In the case of the vertical and horizontal lines, one should create a “profile” base on rows instead of columns. We can reduce the problem to two cases: perpendicular crack and crack at angle 0-180, the first one is well examined.

How to get the angle of crack and “point of crack” if it isn’t perpendicular to the line?

I attached the image horizontal line with crack at angle about 45 degrees.

too little data to estimate the angle of the break. I see you have full resolution data. do post that instead of low resolution versions.

next you might tell me that the laser line can move across the scene? I hate to guess.

why is the angle of the break even interesting? don’t say that someone just wants to know. that’s no motivation.

I expected an explanation that includes perhaps a picture of the scene that is not in darkness (and a picture that is not from the camera that does the “measuring”, i.e. a view from the outside), or a claim that the camera is fixed (relative to the scene) and the laser line moves. I’m looking through a keyhole here. it’s frustrating.

you need more data. and I can’t speculate on how to get it because I’m literally tapping in the dark.

What I send is just a crop from the whole image, there is no more data. Rest of the image almost black.

Theoretically, it can move but during taking the picture it stays in one place. Why it is important?

I try to know how much information about the position of a flat object (plywood rectangle) I can get only from image analysis. Depends on the result I will use it in my project in which I use laser light to mark positions on a stage or not.

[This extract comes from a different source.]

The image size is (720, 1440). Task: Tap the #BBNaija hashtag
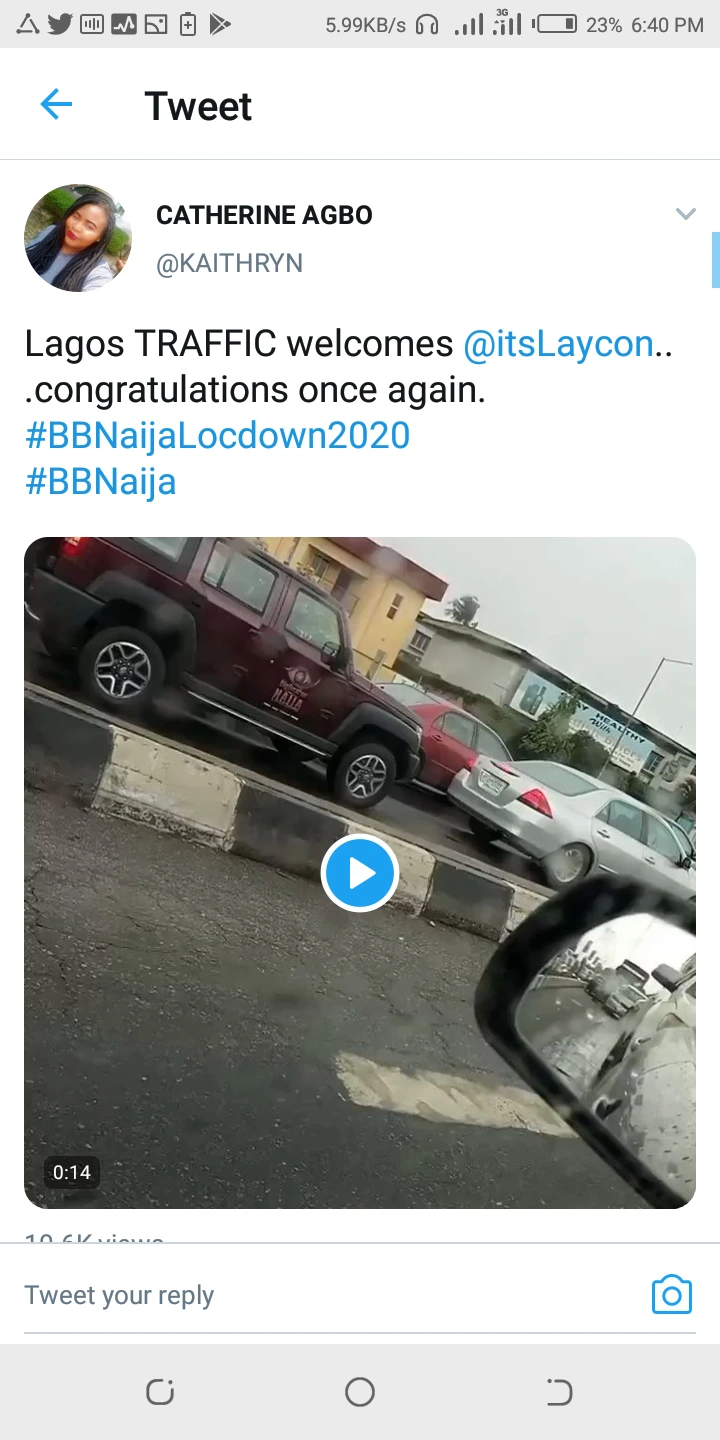(100, 482)
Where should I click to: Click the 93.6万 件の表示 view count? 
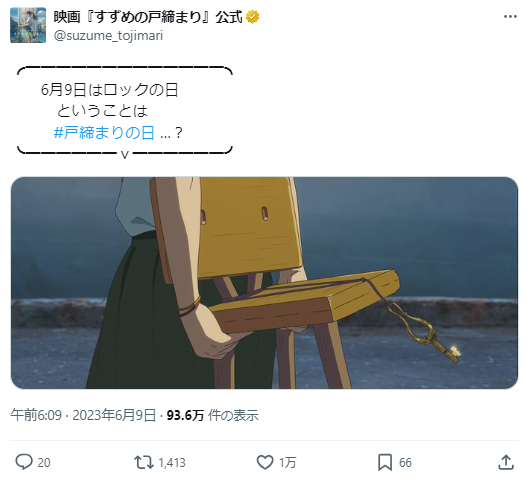tap(213, 415)
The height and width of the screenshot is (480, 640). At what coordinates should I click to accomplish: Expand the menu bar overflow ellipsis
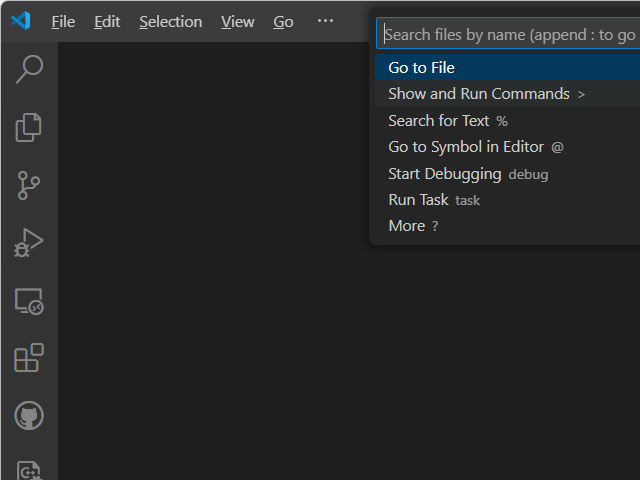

The camera is fixed relative to the scene, the laser lines are also fixed (but can be moved, but we can assume that there are horizontal and vertical lines). I send a picture on Wednesday.

based on the latest picture, I guess an angle could be estimated somehow, very approximately. the laser line is very narrow. there isn’t much to work with. I’m gonna leave it at that. I’ll be more reserved from now on.

there is very little data in that picture and I think it’s not enough to answer questions like “what’s the orientation of the break”. I think it’s somewhat doable but the result will be guesswork and I suspect the task is made needlessly difficult by the poor picture quality and your other stated constraints, for which there was no justification given.

if you want to test the limits of feasibility, that’s a challenge you give yourself.